I receive a regular newsletter from Creation Ministries International (CMI), a young-earth creationist group made up of scientists from around the world. While I was reading the October, 2011 edition of that newsletter, I ran across an article entitled “Eternal fruit – from atheist to creationist.” According to the article:

Sai-Chung was an atheist activist attending church to study Christianity – so as to be effective at undermining it!

Well, it turns out that this man attended a talk on creation science given by Warwick Armstrong, who used to be a speaker at CMI but is now retired. Recently, Sai-Chung contacted CMI and told them that Armstrong’s talk (which was given in 2003) was instrumental in him coming to faith in Christ. He is now a youth group leader in the Chinese extension of one of Australia’s largest churches. He was actually contacting CMI because he wanted some assistance in polishing off his first talk on creation.
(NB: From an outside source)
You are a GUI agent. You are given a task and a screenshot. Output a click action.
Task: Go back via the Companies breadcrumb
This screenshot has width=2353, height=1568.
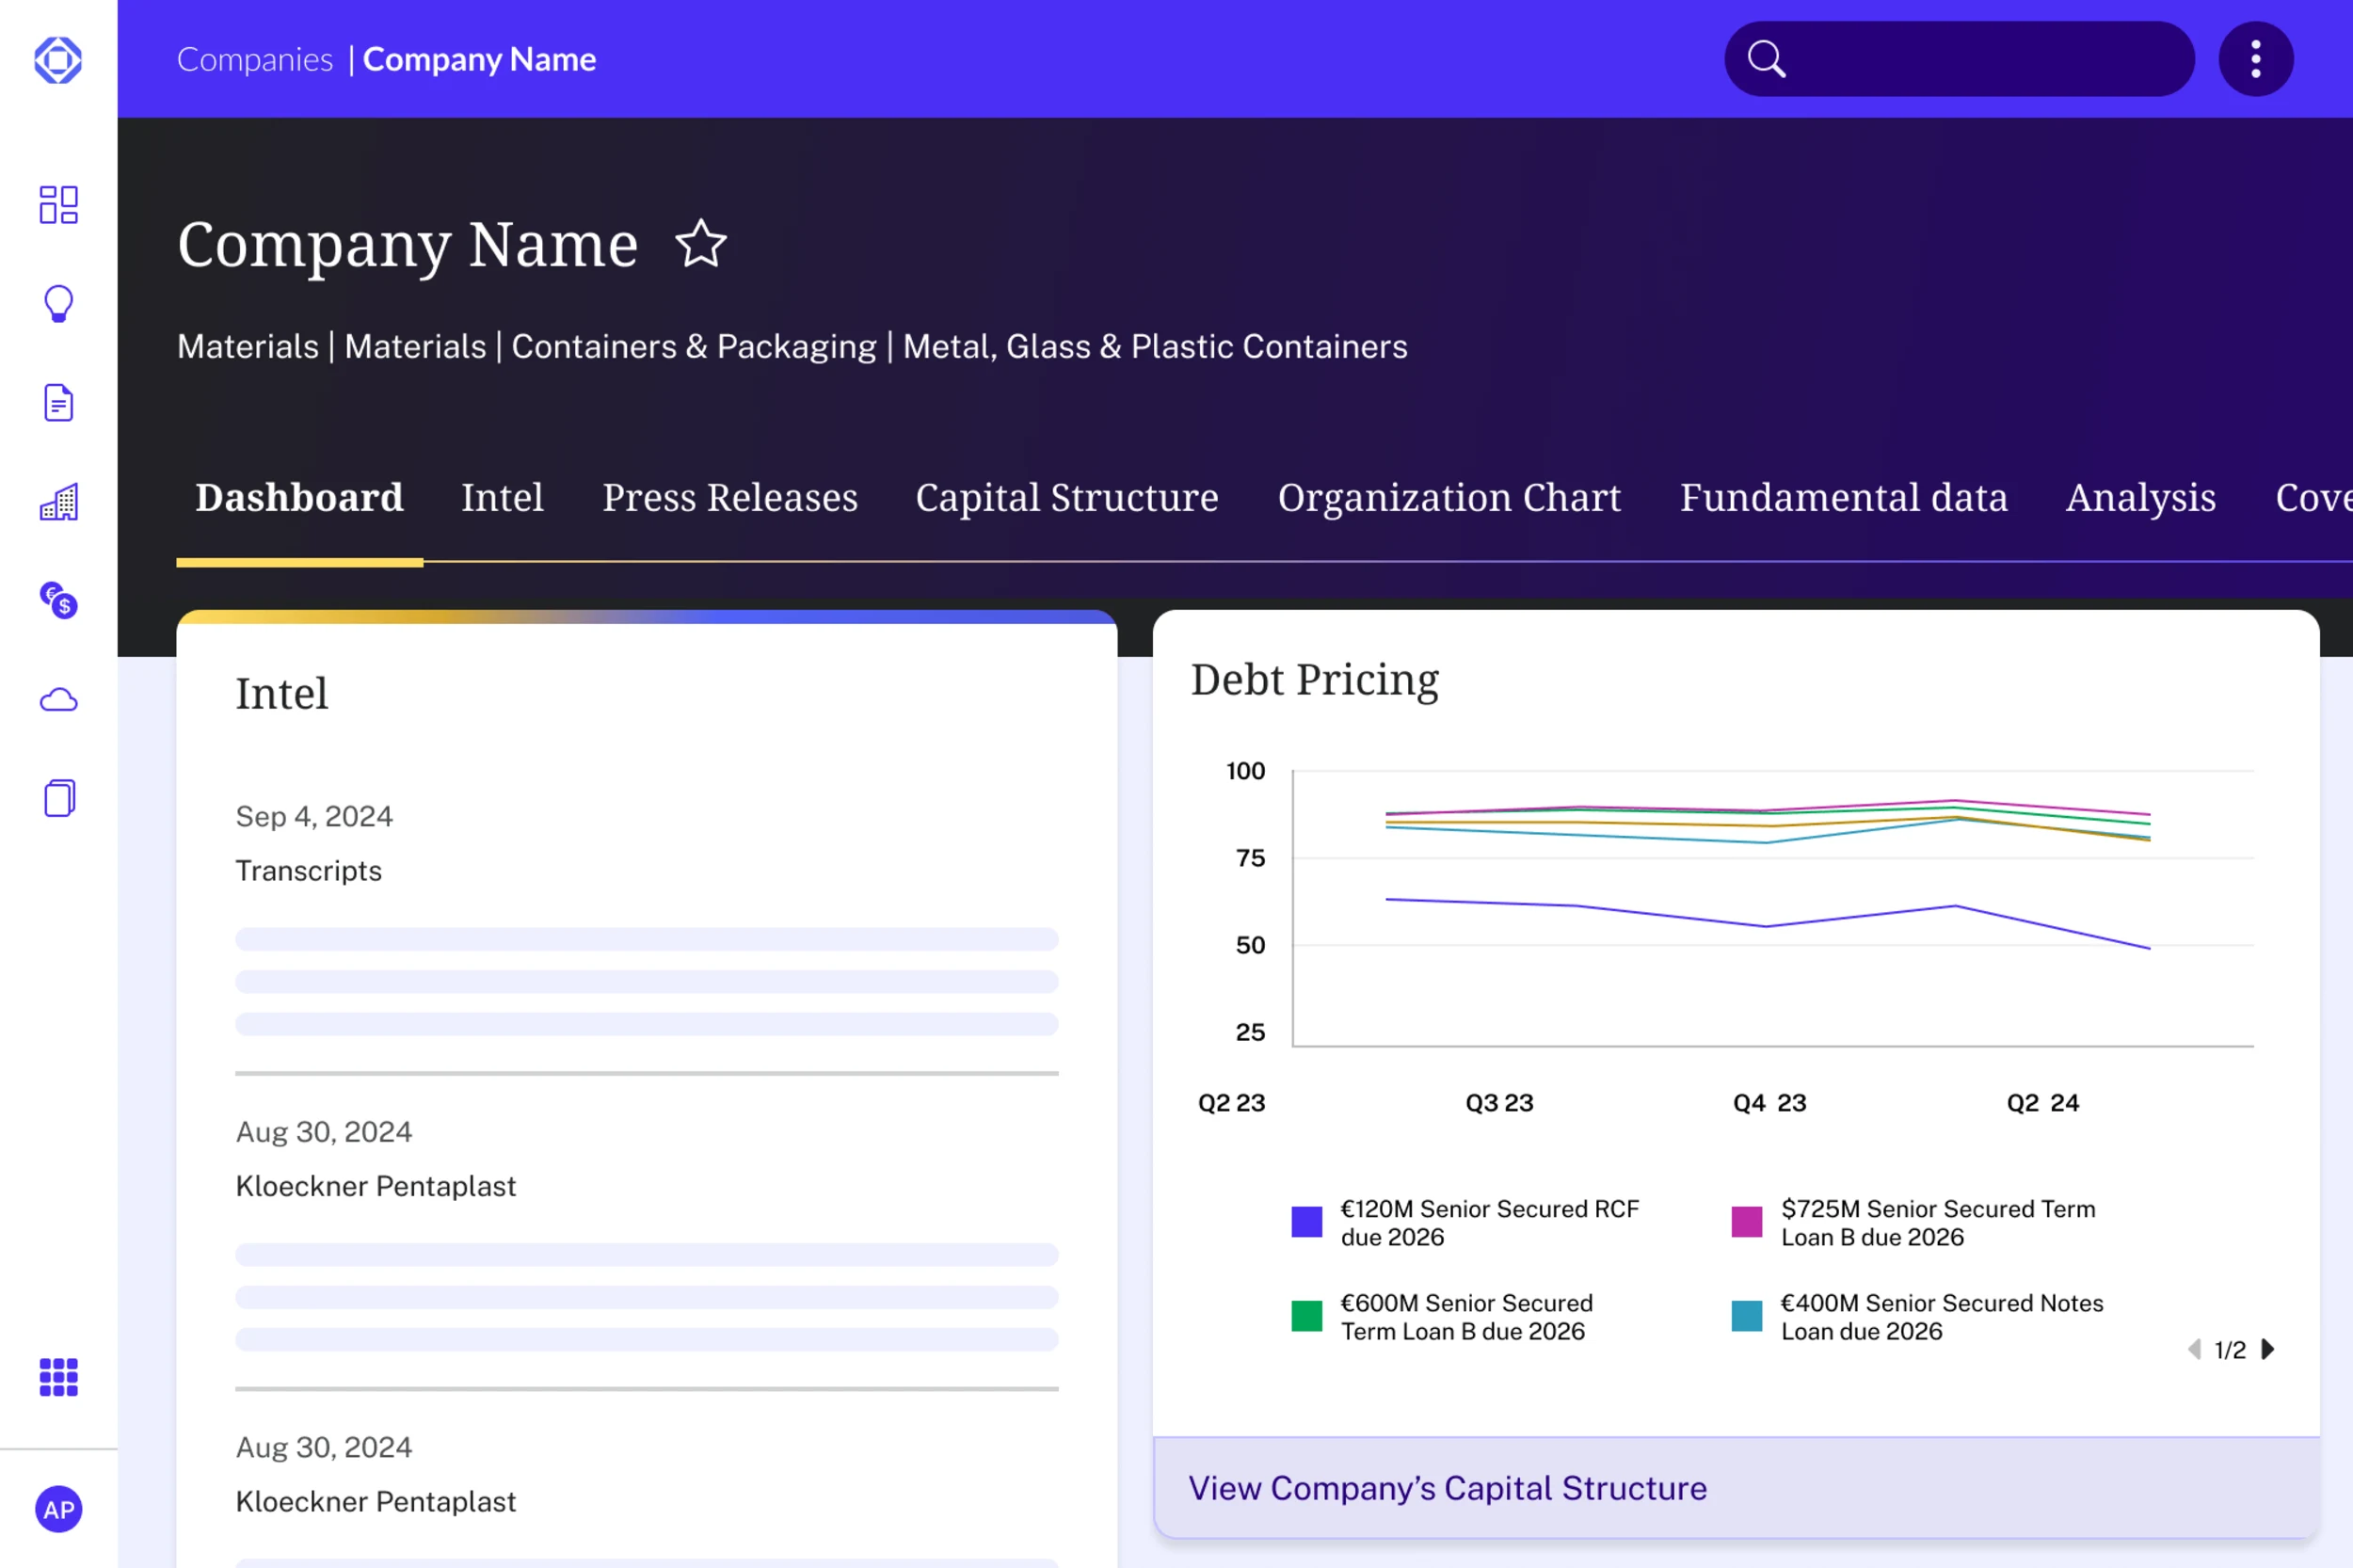[255, 59]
So here is someone who attended church specifically to learn how to undermine it. Obviously, then, he was not predisposed to believe what the Church (or the creationist speaker) was telling him. Nevertheless, what he heard was so convincing that he not only decided to put away his atheism and become a Christian, he also decided to become a young-earth creationist! That story, in and of itself, is quite interesting. It also got me to thinking: Sai-Chung isn’t the only one who made the journey from atheist to young-earth creationist. I made that same journey, albeit by taking a slightly different path.